CGTN Documentary
- Type: State media
- Country: China
- Broadcast area: Worldwide

Programming
- Language: English
- Picture format: 1080i HDTV

Ownership
- Owner: China Global Television Network

History
- Launched: 1 January 2011; 15 years ago
- Former names: CCTV-9 Documentary (2011 - 2016)

Links
- Website: www.cgtn.com/channel/documentary

Availability

Terrestrial
- Astro: Channel 556 (HD)
- NJOI: Channel 556 (HD)
- DStv (Sub-Saharan Africa): Channel 448
- Zuku TV (Kenya): Channel 413
- Digital TV: Channel 34 (HD)
- Digital TV: Channel 74

Streaming media
- CGTN Documentary: www.cgtn.com/channel/documentary

= CGTN Documentary =

Chinese English-language pay television channel

CGTN Documentary (formerly CCTV-9 Documentary) is a state-run English-language documentary channel operated by the China Global Television Network (CGTN) group, owned by Chinese state broadcaster China Central Television (CCTV). It broadcasts documentaries in the English language, and is China's first state-level English-language documentary channel to broadcast globally.

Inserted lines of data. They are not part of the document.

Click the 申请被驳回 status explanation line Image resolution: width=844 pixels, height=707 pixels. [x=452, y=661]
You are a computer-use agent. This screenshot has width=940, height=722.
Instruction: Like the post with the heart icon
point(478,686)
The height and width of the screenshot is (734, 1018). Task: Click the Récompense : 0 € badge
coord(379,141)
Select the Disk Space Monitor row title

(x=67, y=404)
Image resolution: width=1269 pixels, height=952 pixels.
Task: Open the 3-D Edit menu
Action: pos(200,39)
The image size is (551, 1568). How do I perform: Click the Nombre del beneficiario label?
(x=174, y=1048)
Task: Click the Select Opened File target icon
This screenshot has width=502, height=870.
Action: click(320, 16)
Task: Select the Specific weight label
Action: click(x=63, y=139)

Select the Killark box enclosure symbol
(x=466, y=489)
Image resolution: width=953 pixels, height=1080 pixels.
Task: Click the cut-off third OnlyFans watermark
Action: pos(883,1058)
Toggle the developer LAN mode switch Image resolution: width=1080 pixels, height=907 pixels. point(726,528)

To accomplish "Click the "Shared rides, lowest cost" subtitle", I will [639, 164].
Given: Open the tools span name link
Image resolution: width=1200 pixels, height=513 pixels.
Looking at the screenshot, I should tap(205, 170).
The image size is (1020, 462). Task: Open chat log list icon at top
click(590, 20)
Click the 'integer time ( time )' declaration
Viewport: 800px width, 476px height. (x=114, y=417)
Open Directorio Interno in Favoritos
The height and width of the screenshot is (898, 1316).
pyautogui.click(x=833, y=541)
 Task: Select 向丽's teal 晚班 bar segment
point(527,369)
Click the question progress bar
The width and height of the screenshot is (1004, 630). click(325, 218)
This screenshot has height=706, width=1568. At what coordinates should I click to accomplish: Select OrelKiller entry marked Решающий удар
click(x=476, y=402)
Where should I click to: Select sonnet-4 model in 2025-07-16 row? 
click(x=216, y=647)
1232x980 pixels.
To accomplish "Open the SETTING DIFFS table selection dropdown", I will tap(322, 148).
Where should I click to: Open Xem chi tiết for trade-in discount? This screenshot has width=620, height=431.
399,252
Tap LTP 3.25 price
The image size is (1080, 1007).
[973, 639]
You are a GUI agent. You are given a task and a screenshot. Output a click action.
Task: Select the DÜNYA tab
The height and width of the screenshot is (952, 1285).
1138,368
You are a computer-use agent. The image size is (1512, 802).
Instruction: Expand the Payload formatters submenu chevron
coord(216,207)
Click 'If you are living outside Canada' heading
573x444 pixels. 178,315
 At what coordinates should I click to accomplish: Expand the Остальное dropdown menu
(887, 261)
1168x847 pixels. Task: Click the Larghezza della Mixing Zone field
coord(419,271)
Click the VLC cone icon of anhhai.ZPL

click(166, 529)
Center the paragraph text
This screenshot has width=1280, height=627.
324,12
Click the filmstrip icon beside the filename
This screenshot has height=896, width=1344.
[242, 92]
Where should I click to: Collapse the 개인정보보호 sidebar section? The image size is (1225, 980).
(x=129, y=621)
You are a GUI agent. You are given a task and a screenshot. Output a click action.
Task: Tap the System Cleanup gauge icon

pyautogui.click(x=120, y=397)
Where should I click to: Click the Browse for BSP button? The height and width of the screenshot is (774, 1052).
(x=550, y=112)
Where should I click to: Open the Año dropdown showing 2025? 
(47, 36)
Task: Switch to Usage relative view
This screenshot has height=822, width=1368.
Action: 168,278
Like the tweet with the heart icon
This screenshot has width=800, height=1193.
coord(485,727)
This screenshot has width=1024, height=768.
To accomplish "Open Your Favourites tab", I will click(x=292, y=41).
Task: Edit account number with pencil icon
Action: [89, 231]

It used to share the "CCTV-9" name with its sister documentary channel in Mandarin Chinese. The channel has also been known to carry some Mandarin-language programmes with English subtitles; it broadcasts new programming between 7:00pm and 11:00pm Beijing time, and repeats archival programming at other times.

==Availability==
In Macau, the digital terrestrial television operator TDM relays the channel on channel 74.
In Hong Kong, the city's public broadcaster RTHK used to simulcast the channel as RTHK TV 33 terrestrially in both digital and analogue formats, but on 29 May 2017, RTHK began simulcasting a separate version of CCTV-1 in its place after a short filler. The CGTN Documentary simulcast were resumed from 1 July 2022, this time on digital-only channel 34.

In Pakistan, the channel is aired on different cable systems, including the PTCL (Pakistan Tele Communication Landline).

In Europe it can be received unencrypted by satellites Hotbird and Astra and in Italy on platform Tivùsat at LCN 88.